## What to produce
Only one portion of the data is to be written out: from the line bearing "Screen dimensions: 748x513" through the line bearing "This screenshot has width=618, height=673.". Write it exactly as it appears.

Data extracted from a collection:
######

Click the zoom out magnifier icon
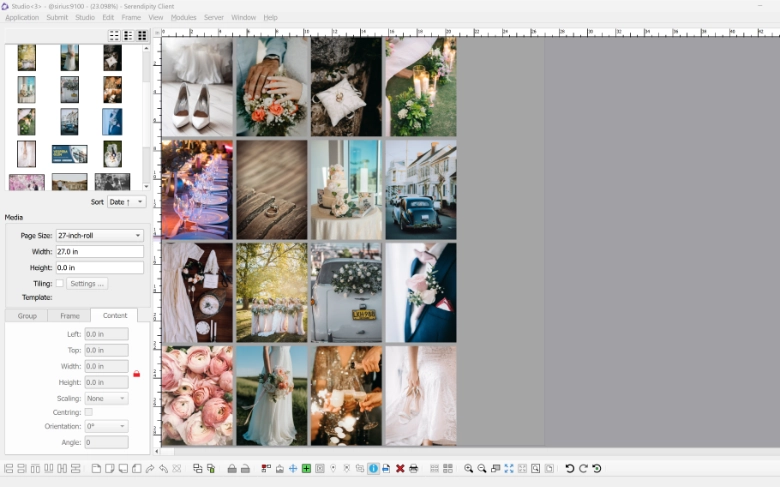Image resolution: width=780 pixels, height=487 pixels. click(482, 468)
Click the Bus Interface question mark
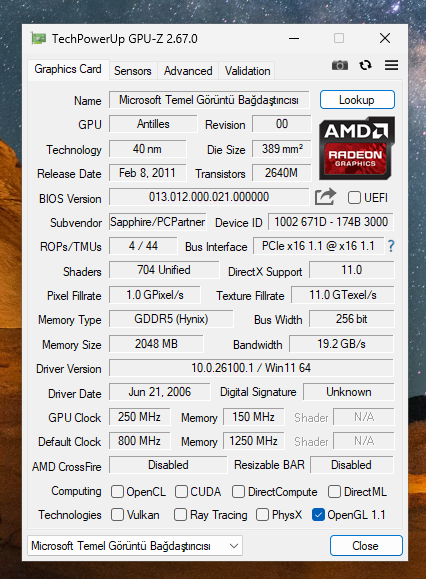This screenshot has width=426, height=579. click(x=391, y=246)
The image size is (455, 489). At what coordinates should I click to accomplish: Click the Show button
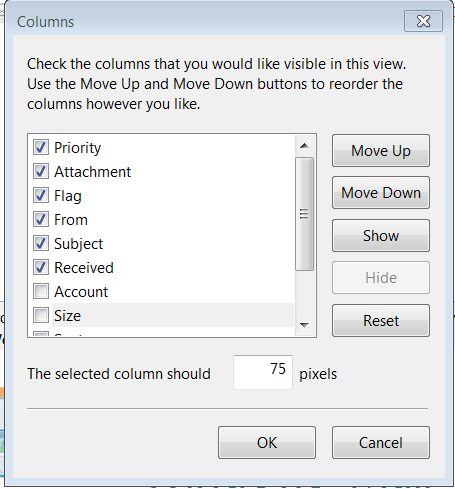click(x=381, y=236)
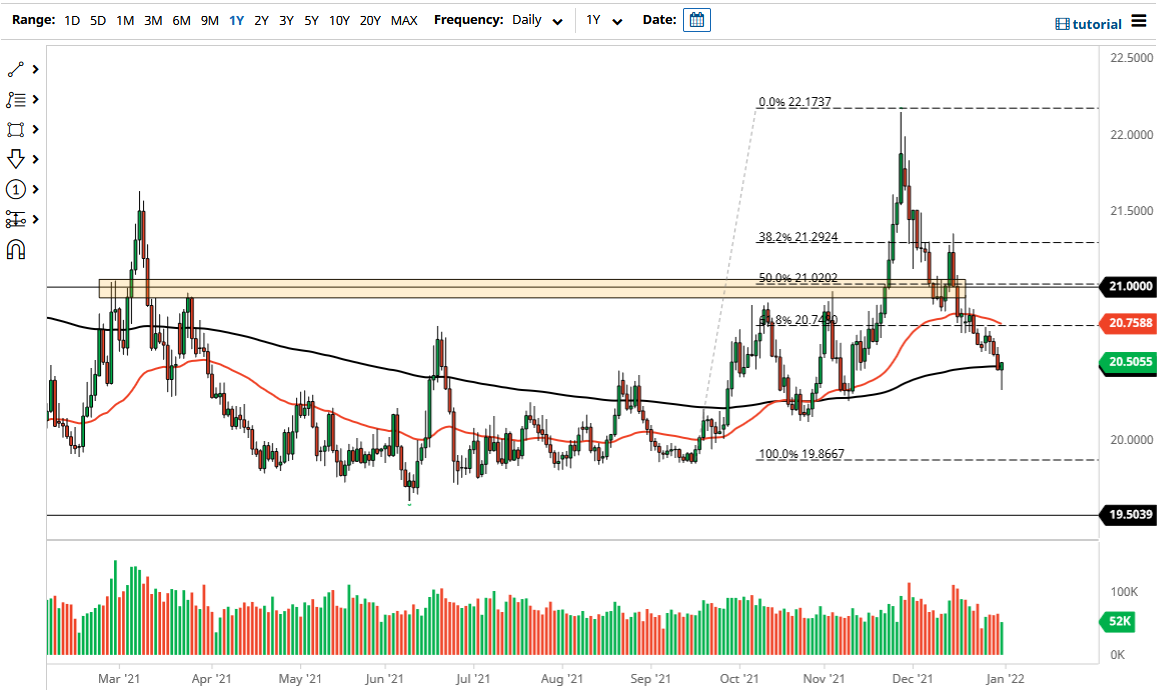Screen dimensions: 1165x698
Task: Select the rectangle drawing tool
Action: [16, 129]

######

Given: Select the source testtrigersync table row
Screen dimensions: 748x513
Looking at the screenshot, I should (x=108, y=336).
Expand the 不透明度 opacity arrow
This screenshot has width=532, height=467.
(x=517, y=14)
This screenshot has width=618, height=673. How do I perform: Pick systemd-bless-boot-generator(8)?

######

## Answer to this exercise
Screen dimensions: 748x513
Looking at the screenshot, I should (x=108, y=336).
Expand the 不透明度 opacity arrow
This screenshot has width=532, height=467.
(x=517, y=14)
This screenshot has width=618, height=673. How do I perform: Pick systemd-bless-boot-generator(8)?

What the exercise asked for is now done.